## KUTIPAN SUMBER
· · · ·
Selain itu Putri Raja Palembang ke VII Lebar Daun yaitu Putri San Xian atau San Dang telah menjalin tali asmara dengan Raden Bagus Maulana Ali Wirasamudra (wiralodra) di Palembang. 
Putri San Xian adalah keturunan Tionghoa Palembang dan terkenal kecantikannya yang melegenda di Indramayu. 

Raden Wirasamudra yang sedang belajar tentang kepemerintahan di Palembang akhirnya ketahuan telah menjalin tali asmara dengan putri San Xian oleh Raja Palembang ke VII Lebar Daun, namun tali asmara tersebut telah direstui oleh Raja Palembang, bahwa sejak awal Raden Aria Damar sudah memberitahunya, bahwa Raden Maulana Ali Wirasamudra atau Raden Bagus Aria Wiralodra adalah putra Syekh Abdul Faqih dan masih keturunan Raja Majapahit. 

Pada tahun 1467, Raden Aria Damar bersama keluarganya pulang ke Pawanukan (Indramayu) untuk mengunjungi Nyi Mas Ratu Junti di Juntinyuat, Raden Fatah juga sempat berguru pada neneknya. Selain itu, Raden Bondan Kejawan melihat perkembangan pesat daerah Indramayu yang ramai dikunjungi oleh beberapa maskapai Dinasti Ming pasca dipimpin oleh Raden Bagus Wirasamudra. 

Secara langsung Raden Bondan Kejawan mengutus Ki Jebug Angrum untuk menjadi Syah Bandar Pelabuhan di Eretan Indramayu tahun 1470.
Di tahun yang sama juga, Kerajaan Pawanukan di ganti dengan nama Kerajaan Dermayu, yang mana arti Dermayu berasal dari kata "Darma" artinya adalah "Darmaga" atau "Pelabuhan" sedangkan kata "Ayu" artinya "Melayu" yang menunjuk ke Melayu Palembang. Dalam arti lain dari Dermayu juga menunjuk kepada "Dermaga Rahayu" atau "Pelabuhan yang Tentram".

Pada tahun 1471, Raden Bagus Maulana Ali Wirasamudra (wiralodra) menikahi putri San Xian atau putri Raja Palembang ke VII Lebar Daun dan secara syah mereka menikah di Palembang yang dihadiri oleh Syeikh Abdul Faqih, Syeikh Syahid (Sunan Kali Jaga) dan keluaraga Raden Aria Damar.

Dari pernikahan Raden Bagus Maulana Ali Wirasamudra (wiralodra) dengan Putri San Xian, bahwa mereka dikaruniai dua putra yakni :

  1.  Raden Zainal Maulana Ali Wirakusuma.
  2.  Raden Maulana Hadikusuma. 
Raja Palembang Lebar Daun mengutus ke 25 Pangeran Senopati Palembang untuk sabda guru kepada Raden Bagus Maulana Ali Wirasamudra di Dermayu, mereka dinobatkan sebagai punggawa dalem Keraton Dermayu di tahun 1471 dan pada tahun 1472, Raden Bagus Maulana Ali Wirakusuma pergi berlayar dengan Syeikh Abdul Faqih ayahnya ke Kesultanan Samudra Pasai untuk mendapatkan penobatan Raden Wirasamudra sebagai Sulthonul oleh Ulama Arab dan Turki di Pasai.
· · · ·
## ISI DATA
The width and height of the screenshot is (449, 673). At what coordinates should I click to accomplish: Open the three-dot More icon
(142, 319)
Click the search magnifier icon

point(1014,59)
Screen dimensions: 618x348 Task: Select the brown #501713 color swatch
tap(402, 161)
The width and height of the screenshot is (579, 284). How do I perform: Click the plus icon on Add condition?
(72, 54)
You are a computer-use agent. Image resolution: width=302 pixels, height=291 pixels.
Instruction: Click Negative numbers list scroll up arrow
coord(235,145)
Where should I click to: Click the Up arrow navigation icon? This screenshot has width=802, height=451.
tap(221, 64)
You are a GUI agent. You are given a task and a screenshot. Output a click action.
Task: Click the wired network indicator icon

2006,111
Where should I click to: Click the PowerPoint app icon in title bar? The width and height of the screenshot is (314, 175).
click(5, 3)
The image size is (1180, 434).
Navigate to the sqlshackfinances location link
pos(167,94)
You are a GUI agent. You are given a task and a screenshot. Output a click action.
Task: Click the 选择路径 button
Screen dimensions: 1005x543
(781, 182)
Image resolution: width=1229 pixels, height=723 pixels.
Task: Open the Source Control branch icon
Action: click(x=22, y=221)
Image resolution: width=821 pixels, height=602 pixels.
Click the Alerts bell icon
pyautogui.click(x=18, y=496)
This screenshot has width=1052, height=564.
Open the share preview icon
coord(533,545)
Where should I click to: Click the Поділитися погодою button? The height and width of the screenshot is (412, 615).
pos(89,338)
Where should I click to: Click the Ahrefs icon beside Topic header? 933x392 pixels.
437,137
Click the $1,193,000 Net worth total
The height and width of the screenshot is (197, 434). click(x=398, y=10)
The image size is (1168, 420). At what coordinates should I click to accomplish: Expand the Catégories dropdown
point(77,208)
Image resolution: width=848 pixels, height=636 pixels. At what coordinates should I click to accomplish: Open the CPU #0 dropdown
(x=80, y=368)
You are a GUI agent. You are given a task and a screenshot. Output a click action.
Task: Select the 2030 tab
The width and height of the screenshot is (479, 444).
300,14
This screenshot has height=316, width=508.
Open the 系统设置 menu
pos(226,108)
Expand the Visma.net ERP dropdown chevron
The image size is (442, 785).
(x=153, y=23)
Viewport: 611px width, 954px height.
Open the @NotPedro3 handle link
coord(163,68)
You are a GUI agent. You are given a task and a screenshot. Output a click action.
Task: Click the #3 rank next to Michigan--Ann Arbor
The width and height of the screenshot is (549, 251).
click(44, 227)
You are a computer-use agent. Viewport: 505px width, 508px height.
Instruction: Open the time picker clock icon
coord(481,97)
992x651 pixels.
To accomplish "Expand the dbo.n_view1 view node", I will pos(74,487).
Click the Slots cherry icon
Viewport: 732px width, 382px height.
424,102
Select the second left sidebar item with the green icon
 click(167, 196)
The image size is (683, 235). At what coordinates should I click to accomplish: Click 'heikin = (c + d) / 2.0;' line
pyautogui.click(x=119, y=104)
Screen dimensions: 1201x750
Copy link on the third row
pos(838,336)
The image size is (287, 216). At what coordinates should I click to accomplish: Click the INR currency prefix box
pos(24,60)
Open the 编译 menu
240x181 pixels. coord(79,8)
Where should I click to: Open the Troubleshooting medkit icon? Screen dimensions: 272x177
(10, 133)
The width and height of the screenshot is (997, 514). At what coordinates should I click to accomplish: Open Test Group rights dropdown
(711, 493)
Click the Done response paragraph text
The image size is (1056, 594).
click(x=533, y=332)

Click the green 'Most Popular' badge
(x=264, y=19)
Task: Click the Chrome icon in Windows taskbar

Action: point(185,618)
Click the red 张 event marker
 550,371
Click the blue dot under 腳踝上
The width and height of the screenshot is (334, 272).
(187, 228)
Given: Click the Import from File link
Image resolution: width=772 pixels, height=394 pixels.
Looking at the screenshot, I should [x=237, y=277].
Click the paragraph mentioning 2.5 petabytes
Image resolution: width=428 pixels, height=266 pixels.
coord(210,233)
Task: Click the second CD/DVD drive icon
· · · ·
## DAFTAR TUGAS
**A.** Tuliskan ulang entri tanpa perubahan, mulai dari baris yang memuat "Click the Slots cherry icon" sampai baris yang memuat "Action: point(185,618)", kedua baris itu ikut disalin.
**B.** Teruskan kutipan sejarah tentang Raden Wirasamudra dan Kerajaan Dermayu, dimulai setelah kalimat terakhirnya.
Kutipan sejarah dan entri di atas merupakan dua bahan yang terpisah.

## KUNCI JAWABAN
**A.**
Click the Slots cherry icon
Viewport: 732px width, 382px height.
424,102
Select the second left sidebar item with the green icon
 click(167, 196)
The image size is (683, 235). At what coordinates should I click to accomplish: Click 'heikin = (c + d) / 2.0;' line
pyautogui.click(x=119, y=104)
Screen dimensions: 1201x750
Copy link on the third row
pos(838,336)
The image size is (287, 216). At what coordinates should I click to accomplish: Click the INR currency prefix box
pos(24,60)
Open the 编译 menu
240x181 pixels. coord(79,8)
Where should I click to: Open the Troubleshooting medkit icon? Screen dimensions: 272x177
(10, 133)
The width and height of the screenshot is (997, 514). At what coordinates should I click to accomplish: Open Test Group rights dropdown
(711, 493)
Click the Done response paragraph text
The image size is (1056, 594).
click(x=533, y=332)

Click the green 'Most Popular' badge
(x=264, y=19)
Task: Click the Chrome icon in Windows taskbar

Action: point(185,618)

**B.**
Pedang pemberian Ulama Turki di Pasai kepada Raden Bagus Maulana Ali Wirasamudra (wiralodra)


Secara Syah, Raden Bagus Aria Wirasamudra (wiralodra) dinobatkan sebagai Sulthonul Maulana Ali Wirasamudra dengan diberi tanda tangan berupa Khaligrafi Arab dan pedang Kesultanan Turki, meskipun telah menjadi Sultan pertama Dermayu, namun Kerajaan Dermayu belum berdaulat atau masih kerajaan bawahan dari Kerajaan Majapahit.

Pada tahun 1478, Kerajaan Dermayu secara resmi berdaulat menjadi Kasulthonul Nagarigung Darmayu atau melepaskan diri menjelang runtuhnya Kerajaan Majapahit dan dua tahun kemudian pada 1480, Kerajaan Majapahit benar-benar runtuh yang digantikan oleh Kesultanan Demak.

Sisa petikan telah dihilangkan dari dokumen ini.